Représentations de la Femme

L’exploitation de la mythologie grecque dans la peinture occidentale

Les personnages féminins de la mythologie n’ont cessé d’inspirer les artistes, peintres, sculpteurs, écrivains notamment, jusqu’à nos jours. Les artistes ont éprouvé un regain d’intérêt pour l’Antiquité à la Renaissance et au XVIIe siècle. La mythologie leur permettait de mettre en valeur les passions et de montrer leurs talents de créateurs en les mettant en scène. De plus la peinture mythologique, selon les critères du classicisme français au XVIIe s., appartient au grand Genre.

Qu’est-ce que la mythologie chez les Grecs ?

La mythologie, c’est l’histoire (la fable) de dieux ou demi-dieux en interaction avec les humains. Ils ont les mêmes passions ou défauts (sentiment amoureux, convoitise, désirs, jalousie…). La mythologie grecque reflète l’humanité, ses questionnements métaphysiques, ses désirs, ses défauts, ses pulsions inconscientes.

Quelle est l’origine des histoires de la mythologie grecque ?

Les histoires de la mythologie grecque nous sont parvenues essentiellement par deux sources littéraires, La Théogonie d’Hésiode, au VIIIe s. avant notre ère (du grec, « Théo-gonie » = naissance des dieux), et les deux épopées d’Homère, au même siècle, L’Iliade (« Poème d’Ilion », c’est-à-dire la cité d’Ilion, autre nom de Troie), et L’odyssée (Ulysse, en grec, se dit « Odusseos »).

Les écrivains et poètes des siècles suivants s’en sont inspirés et ont proposé des variantes de ces histoires, comme les poètes tragiques grecs Eschyle, Sophocle et Euripide au Ve siècle avant notre ère, ou les poètes latins Virgile dans l’Enéide (29-19 avant notre ère), et Ovide, en particulier dans Les Métamorphoses (début du Ier siècle de notre ère).

Les aventures amoureuses de Zeus

Parmi les mythes qui ont retenu l’attention des artistes, on trouve les différentes aventures amoureuses du dieu des dieux, Zeus. Il utilisait des ruses pour approcher ses victimes, se transformant, en nuage, ou en taureau par exemple.

Ainsi Zeus séduit Léda, fille du roi d’Etolie et épouse du roi de Sparte Tyndare, en se métamorphosant en cygne. A la Renaissance des peintres italiens comme le Corrège, Véronèse ou Michel-Ange (dont seules des copies nous sont parvenues, parmi lesquelles celle du Rosso Fiorentino) s’emparent de cette histoire.  

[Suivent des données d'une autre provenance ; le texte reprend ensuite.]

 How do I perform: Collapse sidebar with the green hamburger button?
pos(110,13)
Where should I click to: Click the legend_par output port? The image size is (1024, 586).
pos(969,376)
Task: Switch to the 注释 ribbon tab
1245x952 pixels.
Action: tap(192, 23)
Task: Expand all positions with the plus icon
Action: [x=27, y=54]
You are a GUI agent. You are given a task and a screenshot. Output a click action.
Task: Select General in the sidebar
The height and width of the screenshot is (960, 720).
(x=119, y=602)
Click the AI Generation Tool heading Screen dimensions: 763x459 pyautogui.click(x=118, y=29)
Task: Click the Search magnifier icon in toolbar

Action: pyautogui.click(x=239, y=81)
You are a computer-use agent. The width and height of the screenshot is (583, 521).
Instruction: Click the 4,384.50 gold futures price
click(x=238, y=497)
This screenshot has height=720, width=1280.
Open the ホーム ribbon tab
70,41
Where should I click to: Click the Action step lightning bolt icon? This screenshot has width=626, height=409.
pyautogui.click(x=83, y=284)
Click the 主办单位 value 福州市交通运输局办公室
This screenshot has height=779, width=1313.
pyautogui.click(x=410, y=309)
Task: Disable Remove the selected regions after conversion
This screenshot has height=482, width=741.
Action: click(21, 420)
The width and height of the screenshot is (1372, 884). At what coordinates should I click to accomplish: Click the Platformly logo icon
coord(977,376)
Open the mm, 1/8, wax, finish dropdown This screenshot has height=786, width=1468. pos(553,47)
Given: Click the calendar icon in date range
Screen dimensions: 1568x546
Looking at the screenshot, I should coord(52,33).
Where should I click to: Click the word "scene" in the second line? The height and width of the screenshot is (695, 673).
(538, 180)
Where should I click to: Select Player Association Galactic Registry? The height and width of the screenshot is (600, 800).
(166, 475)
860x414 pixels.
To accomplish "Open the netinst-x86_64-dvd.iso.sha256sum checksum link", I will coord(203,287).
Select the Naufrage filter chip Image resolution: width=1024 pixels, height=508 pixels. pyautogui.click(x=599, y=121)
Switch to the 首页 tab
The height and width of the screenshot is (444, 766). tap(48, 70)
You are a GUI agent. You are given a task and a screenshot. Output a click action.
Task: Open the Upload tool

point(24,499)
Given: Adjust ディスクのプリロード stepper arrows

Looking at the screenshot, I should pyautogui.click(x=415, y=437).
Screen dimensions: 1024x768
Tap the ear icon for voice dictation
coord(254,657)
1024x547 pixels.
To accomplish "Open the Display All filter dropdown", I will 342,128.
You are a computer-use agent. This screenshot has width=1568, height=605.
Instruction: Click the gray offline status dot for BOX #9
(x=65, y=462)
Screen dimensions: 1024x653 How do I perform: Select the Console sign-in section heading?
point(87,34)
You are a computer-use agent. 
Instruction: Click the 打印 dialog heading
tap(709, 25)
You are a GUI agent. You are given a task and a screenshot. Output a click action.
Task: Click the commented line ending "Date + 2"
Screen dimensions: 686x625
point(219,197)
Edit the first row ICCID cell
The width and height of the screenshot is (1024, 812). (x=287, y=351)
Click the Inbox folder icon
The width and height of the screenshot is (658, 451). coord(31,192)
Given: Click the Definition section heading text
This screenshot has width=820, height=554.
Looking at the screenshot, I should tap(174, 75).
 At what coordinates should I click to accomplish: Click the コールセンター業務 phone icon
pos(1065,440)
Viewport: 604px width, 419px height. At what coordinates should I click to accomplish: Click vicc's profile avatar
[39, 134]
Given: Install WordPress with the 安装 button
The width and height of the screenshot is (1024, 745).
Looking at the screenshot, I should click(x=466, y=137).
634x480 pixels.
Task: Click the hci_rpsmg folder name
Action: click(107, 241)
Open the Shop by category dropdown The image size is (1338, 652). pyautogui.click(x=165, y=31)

Analyser une oeuvre : Le Corrège, Léda et le Cygne

Une étude d’oeuvre permet de montrer

  • les moments du mythe que les artistes ont choisi de figurer
  • la composition qu’ils ont mise en œuvre (intérieur ou extérieur, décor, lignes, couleurs, formes, lumière)
  • ici, la façon dont Léda apparaît : trompée par la ruse du dieu, victime malgré elle, ensorcelée peut-être.

Pistes d’analyse

Scène de baignade. Le cygne surprend Léda au bain (on aperçoit la rive d’un étang au tout premier plan en bas à droite), dans un paysage de nature. Au second plan, un bouquet d’arbres généreux, avec des couleurs végétales (terre de Sienne, vert rabattu mélangé à la terre de Sienne…) permet de mettre en valeur les corps laiteux du personnage féminin qui est au premier plan..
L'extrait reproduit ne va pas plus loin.